Naturally impaired side-chain shortening of aromatic 3-ketoacyl-CoAs reveals the biosynthetic pathway of plant acetophenones

Acetophenones, which show scattered distribution across phylogenetically distant plants and fungi, play diverse roles in plant–plant, plant–insect, plant–microbiome and even animal–insect interactions. However, the enzymatic basis of acetophenone biosynthesis in plants remains unknown. Here we elucidate the complete biosynthetic pathway of picein (4-hydroxyacetophenone glucoside) from 4-coumaroyl-CoA using pear (Pyrus) as a study system. We demonstrate that in certain pear cultivars, the acetophenone moiety originates from an impaired side-chain shortening reaction of an aromatic 3-ketoacyl-CoA intermediate, a key step in the β-oxidative biosynthesis of benzoic acid. This impairment results from a loss-of-function mutation in a peroxisomal 3-ketoacyl-CoA thiolase.
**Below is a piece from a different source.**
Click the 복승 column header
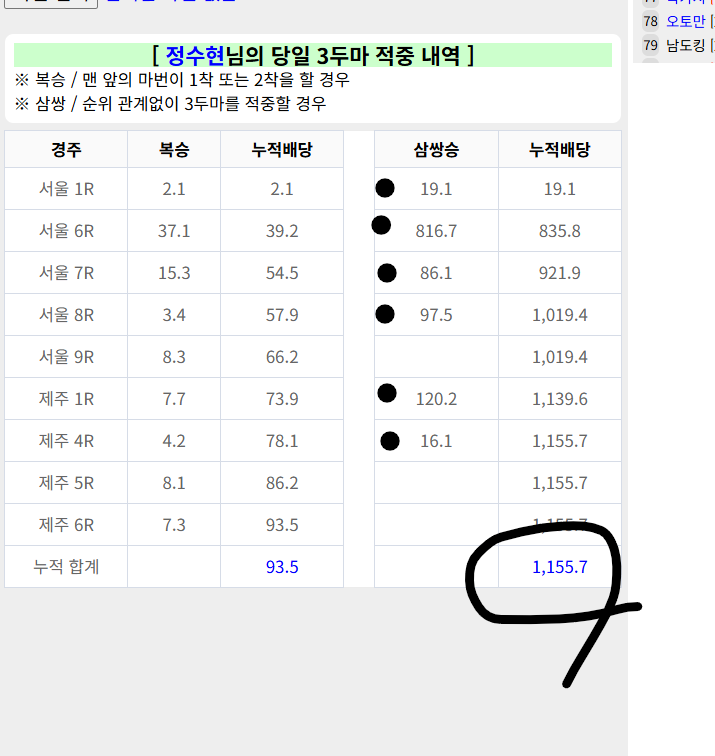This screenshot has height=756, width=715. point(174,150)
The accumulated aromatic 3-ketoacyl-CoA is subsequently hydrolysed by a thioesterase and undergoes spontaneous decarboxylation to yield the acetophenone moiety. This rare metabolic phenomenon highlights that not only neofunctionalization but also loss-of-function mutations can drive diversification in plant secondary metabolism. Forward genetic approaches are powerful to shed light on such ‘hidden’ or recessive pathways in plants. Using pear as a study system, the biosynthetic pathway of acetophenones has been elucidated: naturally impaired side-chain shortening of aromatic 3-ketoacyl-CoAs leads them to undergo hydrolysis, followed by decarboxylation, to yield acetophenones.